In recent times the case for Tolgarrick Farmhouse has been tested in the Planning System, and it has been made clear to Persimmon that Truro, official and informal, sets great store by this symbol of identity and distinctiveness – it is not a particularly special bit of architecture – it is a typical building that we expect to find in the Cornish landscape – which is more than can be said for the off-the-shelf Persimmon estate which surrounds it.
We thought that progress was being made. Having sat through a meeting with a Persimmon representative who told City Councillors that ‘Persimmon couldn’t afford’ to refurbish the farmhouse (one member asked how much the CEO’s salary with bonuses had been that year!), we thought that the case was sorted, and we would see appropriate fixtures and fittings, structural repairs, and, before long, signs of habitation – but no!

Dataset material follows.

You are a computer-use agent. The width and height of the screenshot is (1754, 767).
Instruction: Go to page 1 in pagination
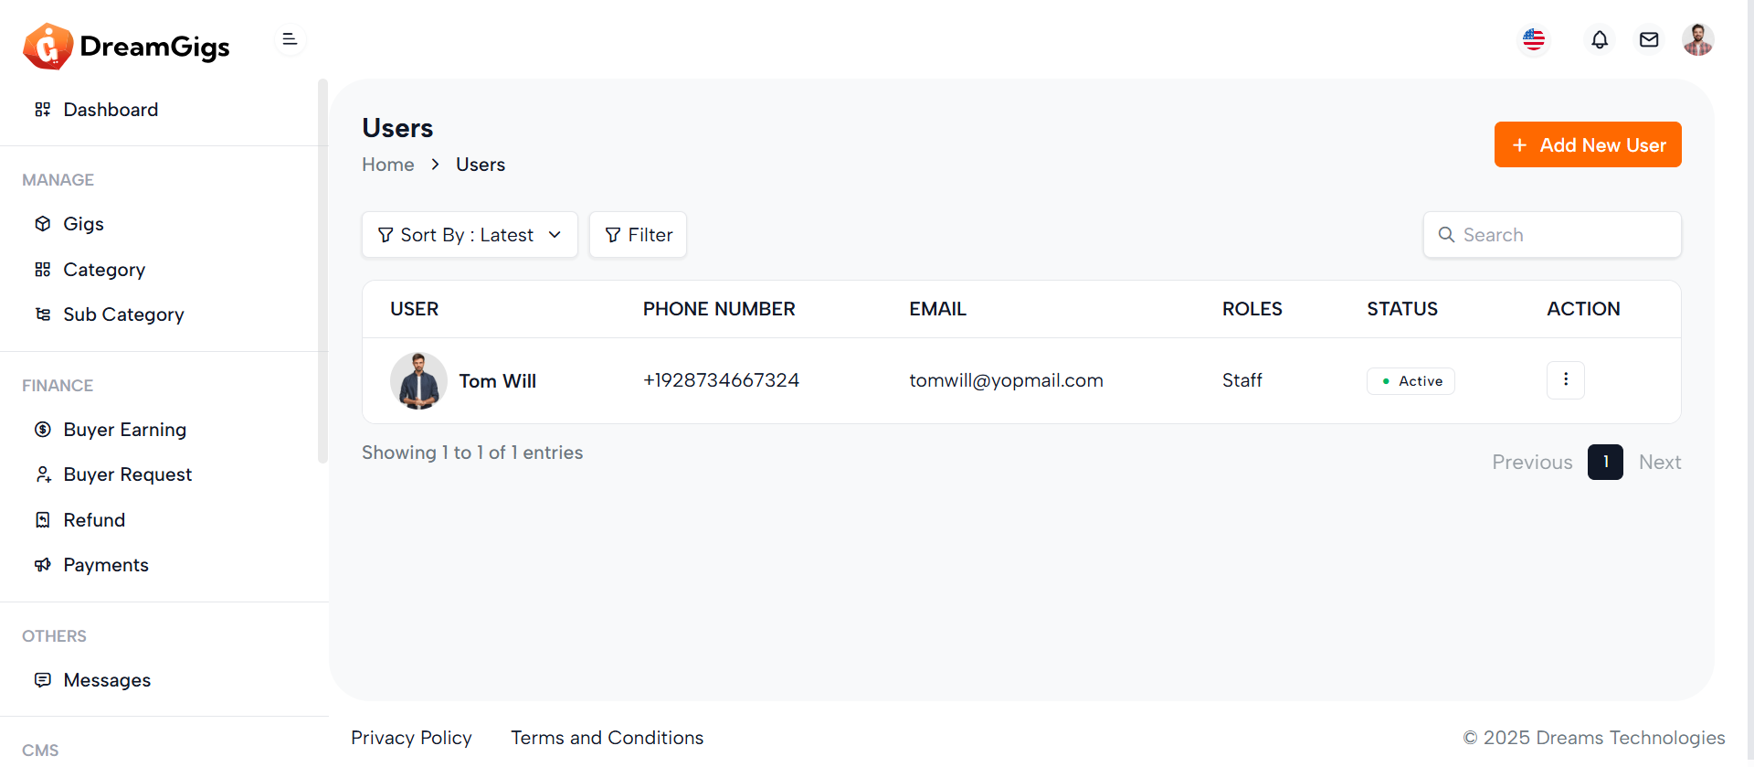1605,463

In a triumph of cynicism and corporate arrogance the farmhouse has been simply ignored by Persimmon and left to decay.The only intervention is to impose increasingly visible and eye-catchingly ugly shuttering to try and create a public demand for it to be removed.
However, Cornish people are made of sterner stuff than that! Tolgarrick Farmhouse remains a typical aspect of our rural landscape. The developer solemnly undertook to keep it and do it up- and provide a house.. Why is Persimmon so loathe to fulfil this obligation? The company should be proud to be contributing to the character and distinctiveness of the Cornish landscape. Simply (and grudgingly) adopting Cornish language names for the various estate roads is not enough – we want both our selves and those who visit and who succeed us to be able to read our landscape in depth – that is why Tolgarrick is so important.
So! What are you going to do Messrs Devlin (Chairman), Finch (CEO) and Duxley (Finance Director)? And when? You’ve had time enough, and we’ve listened to quite enough excuses. Do what you said you would do when you got the consent from the Inquiry Inspector.